**TASK DIRECTIONS:**
Starting at the line that contains "This screenshot has height=582, width=1080.", return every line down to the end of the records below, exactly as written.
-- GIVEN RECORDS follows --
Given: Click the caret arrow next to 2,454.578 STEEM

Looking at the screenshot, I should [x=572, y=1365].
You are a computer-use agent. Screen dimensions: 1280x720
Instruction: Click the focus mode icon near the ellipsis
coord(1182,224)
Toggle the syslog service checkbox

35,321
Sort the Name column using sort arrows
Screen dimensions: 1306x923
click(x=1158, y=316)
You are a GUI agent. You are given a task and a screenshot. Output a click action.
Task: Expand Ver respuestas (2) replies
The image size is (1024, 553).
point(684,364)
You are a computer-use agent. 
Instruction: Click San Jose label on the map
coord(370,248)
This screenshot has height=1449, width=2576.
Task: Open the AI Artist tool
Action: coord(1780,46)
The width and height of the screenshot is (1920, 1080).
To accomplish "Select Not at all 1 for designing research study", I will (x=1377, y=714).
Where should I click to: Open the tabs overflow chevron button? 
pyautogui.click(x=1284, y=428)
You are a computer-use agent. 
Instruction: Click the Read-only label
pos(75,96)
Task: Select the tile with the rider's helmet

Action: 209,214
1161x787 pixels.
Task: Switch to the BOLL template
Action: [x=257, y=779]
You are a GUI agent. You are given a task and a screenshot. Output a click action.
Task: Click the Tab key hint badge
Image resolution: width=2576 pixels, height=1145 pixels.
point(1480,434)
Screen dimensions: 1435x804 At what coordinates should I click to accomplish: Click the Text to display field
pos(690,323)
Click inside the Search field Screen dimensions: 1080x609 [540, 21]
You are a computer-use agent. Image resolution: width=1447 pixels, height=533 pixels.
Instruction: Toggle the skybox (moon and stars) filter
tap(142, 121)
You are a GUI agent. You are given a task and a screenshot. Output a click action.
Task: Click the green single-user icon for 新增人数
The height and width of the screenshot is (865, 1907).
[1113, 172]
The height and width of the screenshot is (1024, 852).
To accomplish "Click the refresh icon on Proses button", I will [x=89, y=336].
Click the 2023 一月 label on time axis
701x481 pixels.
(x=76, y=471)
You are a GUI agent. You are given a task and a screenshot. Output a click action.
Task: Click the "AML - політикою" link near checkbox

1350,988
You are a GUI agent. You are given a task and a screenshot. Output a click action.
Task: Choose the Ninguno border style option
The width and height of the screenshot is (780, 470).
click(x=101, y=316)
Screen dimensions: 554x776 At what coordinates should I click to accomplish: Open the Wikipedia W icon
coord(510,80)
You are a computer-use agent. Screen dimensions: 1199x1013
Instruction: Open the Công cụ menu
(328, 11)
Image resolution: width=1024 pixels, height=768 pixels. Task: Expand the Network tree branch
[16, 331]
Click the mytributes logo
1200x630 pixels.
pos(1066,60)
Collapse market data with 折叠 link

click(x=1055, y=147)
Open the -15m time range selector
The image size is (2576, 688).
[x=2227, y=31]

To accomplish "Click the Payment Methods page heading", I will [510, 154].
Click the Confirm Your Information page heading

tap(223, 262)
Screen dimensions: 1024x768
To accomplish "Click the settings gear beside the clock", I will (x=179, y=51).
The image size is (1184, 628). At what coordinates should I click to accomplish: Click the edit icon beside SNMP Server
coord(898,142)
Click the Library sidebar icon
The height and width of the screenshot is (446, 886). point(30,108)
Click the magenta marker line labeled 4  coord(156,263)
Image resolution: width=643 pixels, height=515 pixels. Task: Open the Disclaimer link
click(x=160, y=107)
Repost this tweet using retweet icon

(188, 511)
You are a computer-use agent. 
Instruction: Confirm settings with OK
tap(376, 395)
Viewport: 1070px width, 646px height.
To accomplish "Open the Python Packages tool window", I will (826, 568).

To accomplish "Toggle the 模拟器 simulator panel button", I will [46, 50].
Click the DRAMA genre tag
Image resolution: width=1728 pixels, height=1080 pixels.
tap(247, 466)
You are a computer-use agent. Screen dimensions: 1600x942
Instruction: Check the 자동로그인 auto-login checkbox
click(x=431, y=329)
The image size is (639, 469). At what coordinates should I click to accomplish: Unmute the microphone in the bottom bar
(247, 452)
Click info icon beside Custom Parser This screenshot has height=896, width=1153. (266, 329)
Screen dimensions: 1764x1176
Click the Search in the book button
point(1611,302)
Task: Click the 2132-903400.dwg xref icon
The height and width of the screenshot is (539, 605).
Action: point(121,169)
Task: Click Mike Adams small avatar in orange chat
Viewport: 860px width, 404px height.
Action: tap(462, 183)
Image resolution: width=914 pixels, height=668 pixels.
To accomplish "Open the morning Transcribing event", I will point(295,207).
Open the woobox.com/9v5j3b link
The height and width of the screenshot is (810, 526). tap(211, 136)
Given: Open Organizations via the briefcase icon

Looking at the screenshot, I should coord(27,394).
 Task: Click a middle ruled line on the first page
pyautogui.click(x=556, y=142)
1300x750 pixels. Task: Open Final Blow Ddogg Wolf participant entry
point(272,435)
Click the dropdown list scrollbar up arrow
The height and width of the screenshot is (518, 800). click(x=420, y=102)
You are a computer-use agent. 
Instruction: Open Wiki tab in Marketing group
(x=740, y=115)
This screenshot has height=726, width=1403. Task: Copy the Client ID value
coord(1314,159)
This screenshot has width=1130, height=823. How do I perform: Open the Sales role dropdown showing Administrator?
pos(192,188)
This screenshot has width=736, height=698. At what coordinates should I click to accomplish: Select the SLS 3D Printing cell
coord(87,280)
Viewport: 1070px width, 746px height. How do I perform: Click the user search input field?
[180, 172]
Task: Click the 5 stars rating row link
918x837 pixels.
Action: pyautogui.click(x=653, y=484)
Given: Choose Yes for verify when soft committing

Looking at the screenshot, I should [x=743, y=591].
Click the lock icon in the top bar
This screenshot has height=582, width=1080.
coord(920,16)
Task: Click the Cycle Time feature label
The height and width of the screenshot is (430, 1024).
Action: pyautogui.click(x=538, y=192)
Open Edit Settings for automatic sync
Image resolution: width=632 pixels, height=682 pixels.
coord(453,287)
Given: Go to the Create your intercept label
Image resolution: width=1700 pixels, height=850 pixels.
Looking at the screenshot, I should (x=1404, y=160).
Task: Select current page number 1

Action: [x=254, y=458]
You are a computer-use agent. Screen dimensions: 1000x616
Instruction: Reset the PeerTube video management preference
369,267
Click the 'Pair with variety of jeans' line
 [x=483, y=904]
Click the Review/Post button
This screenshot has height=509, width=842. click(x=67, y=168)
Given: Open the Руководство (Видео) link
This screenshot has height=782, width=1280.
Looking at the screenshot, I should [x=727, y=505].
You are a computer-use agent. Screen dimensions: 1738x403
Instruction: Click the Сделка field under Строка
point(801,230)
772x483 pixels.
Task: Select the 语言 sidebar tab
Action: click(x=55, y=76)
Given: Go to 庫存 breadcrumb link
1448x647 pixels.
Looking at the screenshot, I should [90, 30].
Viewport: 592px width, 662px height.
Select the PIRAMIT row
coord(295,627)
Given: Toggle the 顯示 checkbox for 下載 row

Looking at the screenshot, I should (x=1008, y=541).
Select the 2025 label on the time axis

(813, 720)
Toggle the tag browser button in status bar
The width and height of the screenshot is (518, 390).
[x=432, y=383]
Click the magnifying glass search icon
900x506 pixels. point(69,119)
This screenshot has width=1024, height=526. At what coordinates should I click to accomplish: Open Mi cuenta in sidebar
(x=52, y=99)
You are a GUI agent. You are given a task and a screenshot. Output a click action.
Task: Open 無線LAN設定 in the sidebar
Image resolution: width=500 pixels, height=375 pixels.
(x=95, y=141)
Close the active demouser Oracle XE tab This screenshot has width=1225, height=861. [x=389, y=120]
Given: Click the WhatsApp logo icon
-- GIVEN RECORDS concluded --
**EXPECTED ANSWER:**
This screenshot has height=582, width=1080.
coord(920,16)
Task: Click the Cycle Time feature label
The height and width of the screenshot is (430, 1024).
Action: pyautogui.click(x=538, y=192)
Open Edit Settings for automatic sync
Image resolution: width=632 pixels, height=682 pixels.
coord(453,287)
Given: Go to the Create your intercept label
Image resolution: width=1700 pixels, height=850 pixels.
Looking at the screenshot, I should (x=1404, y=160).
Task: Select current page number 1

Action: [x=254, y=458]
You are a computer-use agent. Screen dimensions: 1000x616
Instruction: Reset the PeerTube video management preference
369,267
Click the 'Pair with variety of jeans' line
 [x=483, y=904]
Click the Review/Post button
This screenshot has height=509, width=842. click(x=67, y=168)
Given: Open the Руководство (Видео) link
This screenshot has height=782, width=1280.
Looking at the screenshot, I should [x=727, y=505].
You are a computer-use agent. Screen dimensions: 1738x403
Instruction: Click the Сделка field under Строка
point(801,230)
772x483 pixels.
Task: Select the 语言 sidebar tab
Action: click(x=55, y=76)
Given: Go to 庫存 breadcrumb link
1448x647 pixels.
Looking at the screenshot, I should [90, 30].
Viewport: 592px width, 662px height.
Select the PIRAMIT row
coord(295,627)
Given: Toggle the 顯示 checkbox for 下載 row

Looking at the screenshot, I should (x=1008, y=541).
Select the 2025 label on the time axis

(813, 720)
Toggle the tag browser button in status bar
The width and height of the screenshot is (518, 390).
[x=432, y=383]
Click the magnifying glass search icon
900x506 pixels. point(69,119)
This screenshot has width=1024, height=526. At what coordinates should I click to accomplish: Open Mi cuenta in sidebar
(x=52, y=99)
You are a GUI agent. You are given a task and a screenshot. Output a click action.
Task: Open 無線LAN設定 in the sidebar
Image resolution: width=500 pixels, height=375 pixels.
(x=95, y=141)
Close the active demouser Oracle XE tab This screenshot has width=1225, height=861. [x=389, y=120]
Given: Click the WhatsApp logo icon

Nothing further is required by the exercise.